Unlike a third-party special needs trust, an irrevocable (d)(4)(A) trust, upon the death of the disabled beneficiary, must first reimburse the government for medical benefits provided through Medicaid before any assets are distributed to remainder beneficiaries, such as the disabled beneficiary’s siblings. The trust is not required to reimburse the government for SSI benefits. Other than this major difference, the first- and third-party special needs trusts operate similarly.
The Pooled Account Trust is often a good option when the disqualifying assets are limited in size, for which the cost of establishing and administering a (d)(4)(A) special needs trust is not feasible. With a (d)(4)(C) Pooled Account Trust, a nonprofit charitable organization establishes and administers a master trust. A sub-trust account is created within the master trust to hold the disabled person’s disqualifying assets. The nonprofit organization serves as trustee of the sub-trust account. However, family members can advise the organization as to the disabled individual’s needs. Upon the death of the disabled individual, any remaining assets in the sub-trust account can be left to the nonprofit organization, in which case the trust is not required to reimburse the government for Medicaid-covered medical costs. Alternatively, if the remaining assets are to pass to surviving family members, the trust must first repay Medicaid benefits, similar to the (d)(4)(A) trust.
Other Planning Documents And Procedures
In addition to establishing trusts, all special needs planning should include some or all of the following documents:
- A letter of intent — Parents of special needs children should create a letter of intent, or care plan, that provides the trustee, and any future caregivers, with valuable information about the disabled child’s daily routines, unique likes and dislikes, food preferences and health care, education and social needs.
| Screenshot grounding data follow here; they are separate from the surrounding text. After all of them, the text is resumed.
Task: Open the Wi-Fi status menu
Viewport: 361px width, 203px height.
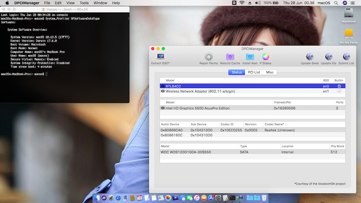Action: pyautogui.click(x=242, y=3)
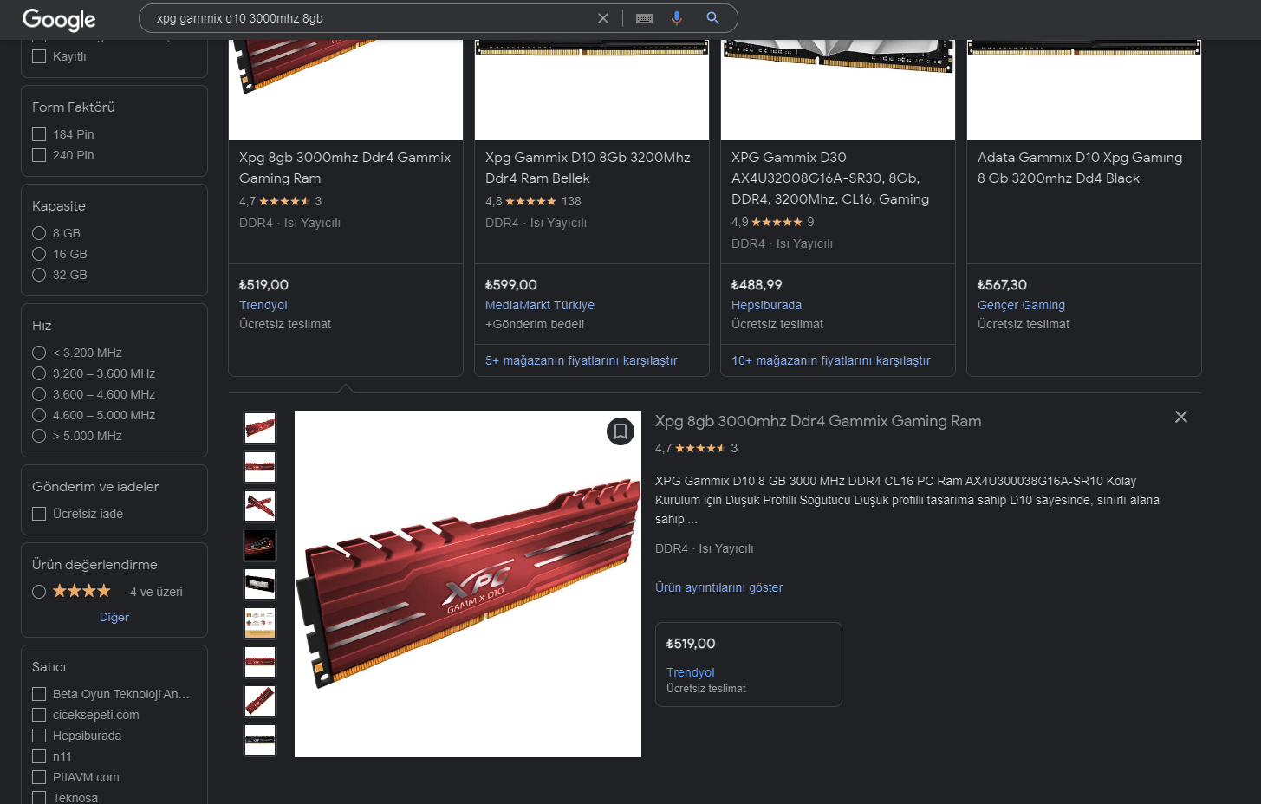Open Ürün ayrıntılarını göster link
The width and height of the screenshot is (1261, 804).
pos(718,587)
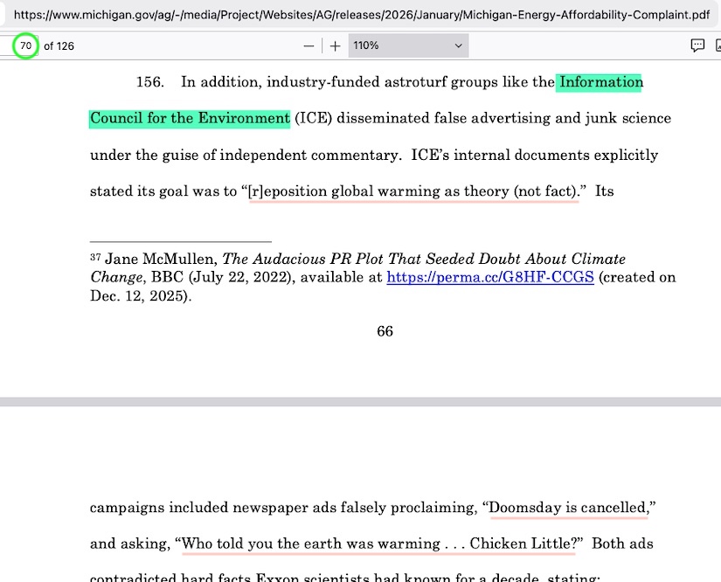Click underlined "Chicken Little" quote text
Viewport: 721px width, 582px height.
click(522, 544)
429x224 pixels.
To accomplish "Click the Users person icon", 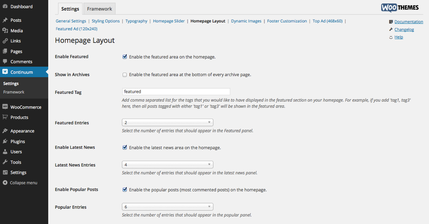I will 5,152.
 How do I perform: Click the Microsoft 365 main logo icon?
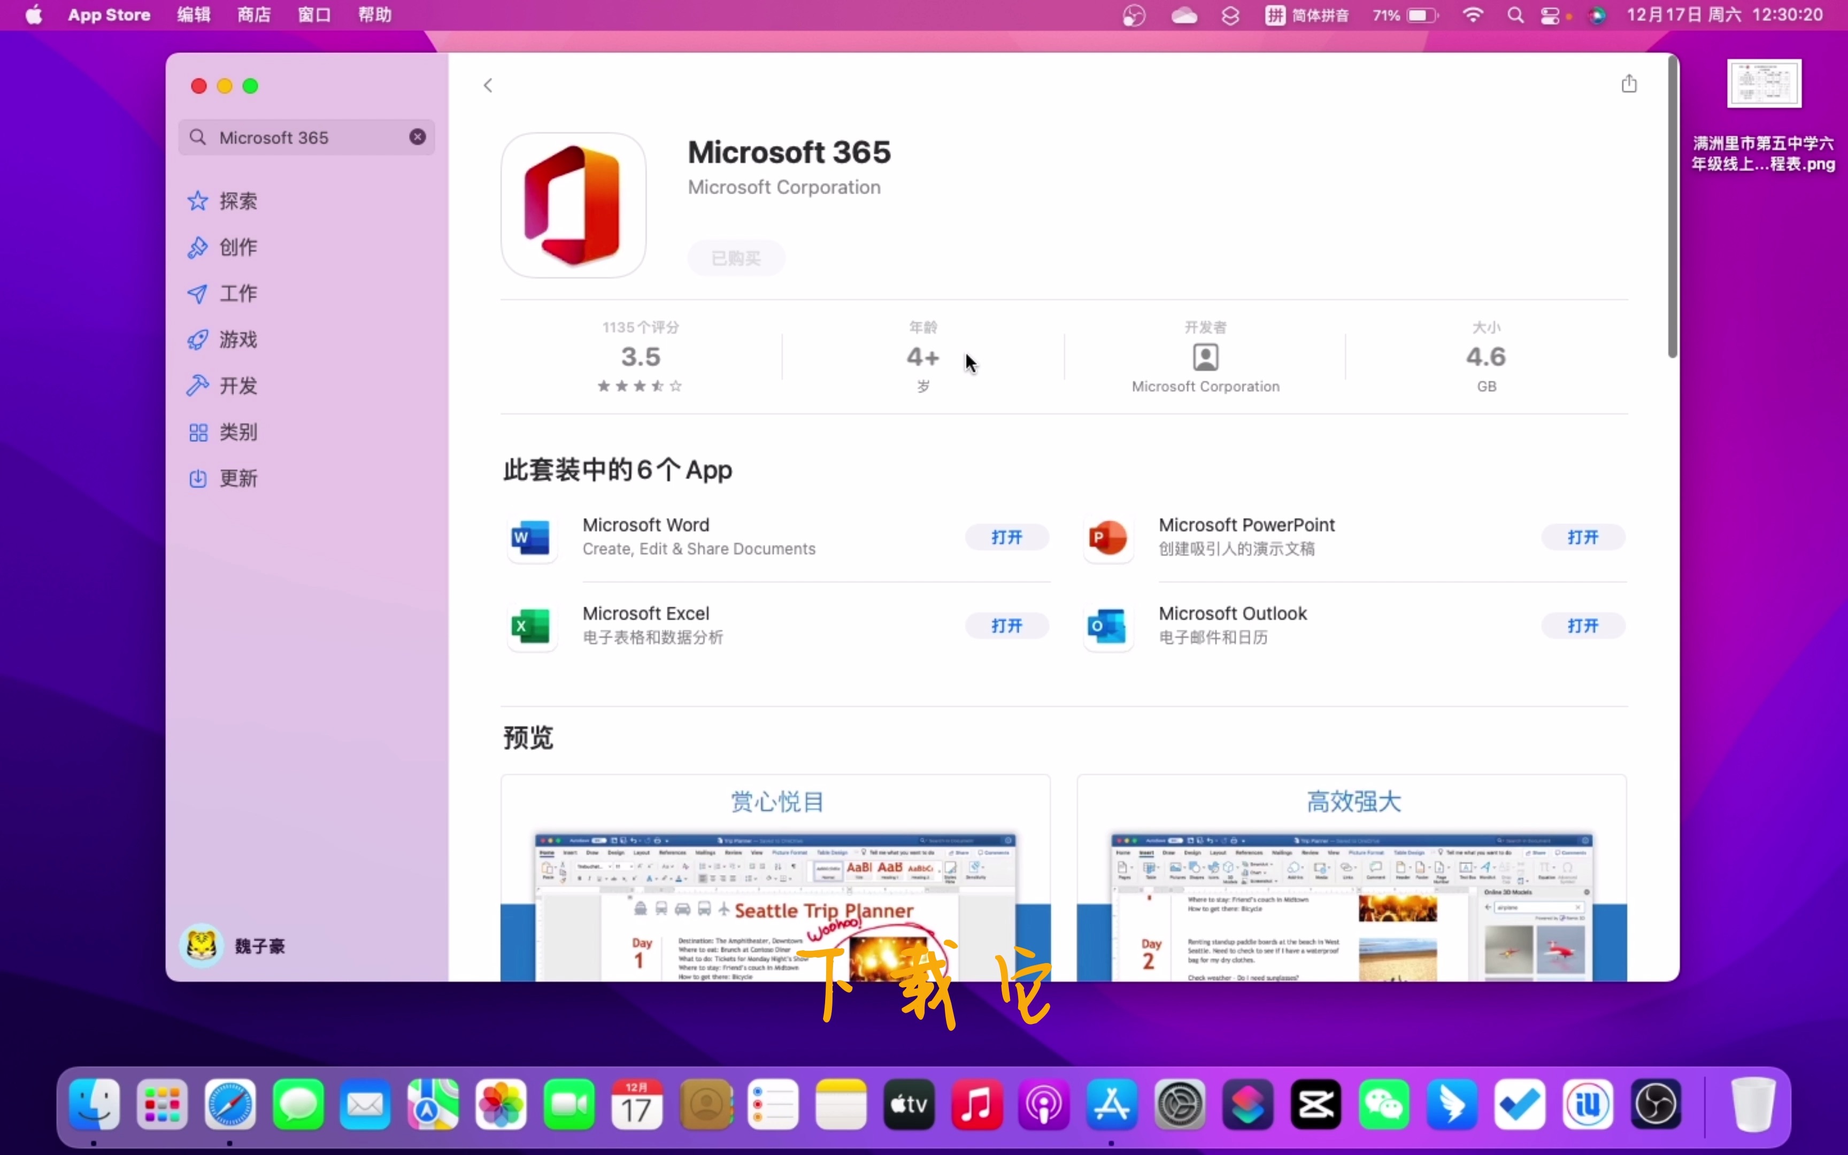pyautogui.click(x=572, y=205)
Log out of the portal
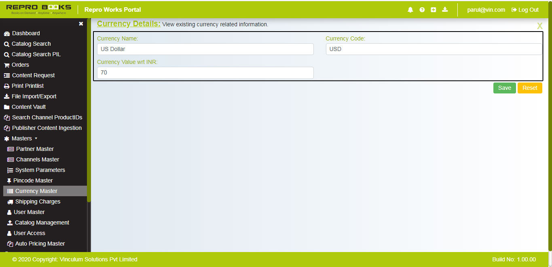The height and width of the screenshot is (267, 552). (x=525, y=10)
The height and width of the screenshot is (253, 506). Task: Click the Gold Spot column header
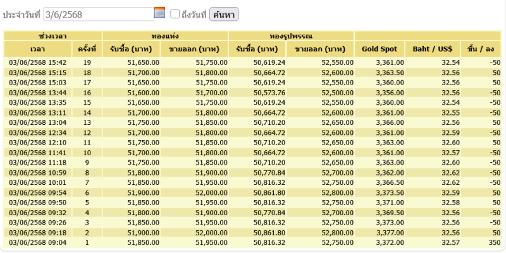pyautogui.click(x=379, y=49)
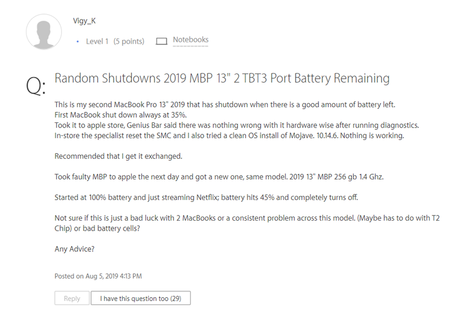Click the large Q: question marker
Image resolution: width=470 pixels, height=326 pixels.
pyautogui.click(x=36, y=85)
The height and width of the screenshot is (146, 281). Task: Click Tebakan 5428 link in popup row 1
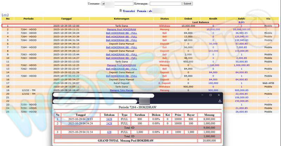tap(109, 119)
- Legal guardianship documents —Once a disabled child turns 18, he is legally deemed an adult in many states. As a result, parents may no longer have access to their child’s medical records, or make health care or financial decisions for him. The decision to file for full or limited guardianship will depend on whether the child is capable of living on his own and is able to make his own medical and financial decisions.
- Health care power of attorney — This document will provide parents with legal authority to make health care decisions on behalf of their disabled adult child, if necessary.
- Durable power of attorney — With a durable power of attorney, parents will be able to make financial decisions for their disabled adult child, if necessary.
Above all, special needs planning provides the families of disabled children and adults with peace of mind. In addition to preserving eligibility for government assistance, it also ensures that their disabled loved ones will be properly cared for after parents and current guardians are no longer able to do so.